[Data records]

++++++++++

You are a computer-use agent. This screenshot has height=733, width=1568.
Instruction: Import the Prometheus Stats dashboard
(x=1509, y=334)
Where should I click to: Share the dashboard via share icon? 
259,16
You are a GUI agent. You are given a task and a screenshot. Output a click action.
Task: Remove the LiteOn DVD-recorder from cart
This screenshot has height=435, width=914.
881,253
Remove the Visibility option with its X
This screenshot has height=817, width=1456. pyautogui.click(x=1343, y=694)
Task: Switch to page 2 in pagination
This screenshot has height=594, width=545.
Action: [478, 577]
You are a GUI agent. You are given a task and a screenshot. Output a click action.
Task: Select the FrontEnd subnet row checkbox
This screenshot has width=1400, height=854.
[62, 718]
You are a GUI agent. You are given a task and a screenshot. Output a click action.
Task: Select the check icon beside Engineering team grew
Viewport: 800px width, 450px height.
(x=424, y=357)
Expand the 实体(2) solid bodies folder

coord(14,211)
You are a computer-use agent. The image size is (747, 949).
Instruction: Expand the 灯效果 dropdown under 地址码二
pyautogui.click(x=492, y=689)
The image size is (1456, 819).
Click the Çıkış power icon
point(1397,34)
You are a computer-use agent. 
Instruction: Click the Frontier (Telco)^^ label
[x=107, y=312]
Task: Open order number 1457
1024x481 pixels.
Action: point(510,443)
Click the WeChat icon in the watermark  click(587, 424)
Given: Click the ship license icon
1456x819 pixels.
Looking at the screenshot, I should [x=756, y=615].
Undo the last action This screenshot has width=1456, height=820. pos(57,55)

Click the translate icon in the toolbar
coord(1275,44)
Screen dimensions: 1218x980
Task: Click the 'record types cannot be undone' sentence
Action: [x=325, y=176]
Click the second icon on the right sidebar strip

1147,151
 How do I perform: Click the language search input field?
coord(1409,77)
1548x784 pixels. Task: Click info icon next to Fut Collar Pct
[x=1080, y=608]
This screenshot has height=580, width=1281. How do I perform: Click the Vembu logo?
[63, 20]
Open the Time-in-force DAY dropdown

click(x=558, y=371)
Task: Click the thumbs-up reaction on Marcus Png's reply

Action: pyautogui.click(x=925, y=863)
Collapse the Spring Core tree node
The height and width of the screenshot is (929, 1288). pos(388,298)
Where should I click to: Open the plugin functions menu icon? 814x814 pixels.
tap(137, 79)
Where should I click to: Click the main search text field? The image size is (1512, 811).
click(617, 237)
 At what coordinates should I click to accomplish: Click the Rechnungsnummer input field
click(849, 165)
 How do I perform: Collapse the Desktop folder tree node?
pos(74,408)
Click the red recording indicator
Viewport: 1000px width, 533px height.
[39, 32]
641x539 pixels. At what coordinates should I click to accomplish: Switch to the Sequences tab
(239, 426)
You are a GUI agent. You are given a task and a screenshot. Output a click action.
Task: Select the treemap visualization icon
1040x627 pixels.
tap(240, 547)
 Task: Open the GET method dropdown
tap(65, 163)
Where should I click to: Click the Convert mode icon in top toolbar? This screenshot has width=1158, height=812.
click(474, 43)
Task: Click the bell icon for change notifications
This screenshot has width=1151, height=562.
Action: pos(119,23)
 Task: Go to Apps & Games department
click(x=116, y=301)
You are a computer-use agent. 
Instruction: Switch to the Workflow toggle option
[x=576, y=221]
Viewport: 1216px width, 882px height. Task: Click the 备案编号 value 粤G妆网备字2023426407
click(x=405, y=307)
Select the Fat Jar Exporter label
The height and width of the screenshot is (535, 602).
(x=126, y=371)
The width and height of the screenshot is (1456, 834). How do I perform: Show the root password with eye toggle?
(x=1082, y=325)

++++++++++

Reproduce the stretch from the line containing "Given: Click the ship license icon" through the line containing "Undo the last", substituting "business license" for "ship license" and keeping everything else the same.

Output for this exercise:
Given: Click the business license icon
1456x819 pixels.
Looking at the screenshot, I should [x=756, y=615].
Undo the last action This screenshot has width=1456, height=820. pos(57,55)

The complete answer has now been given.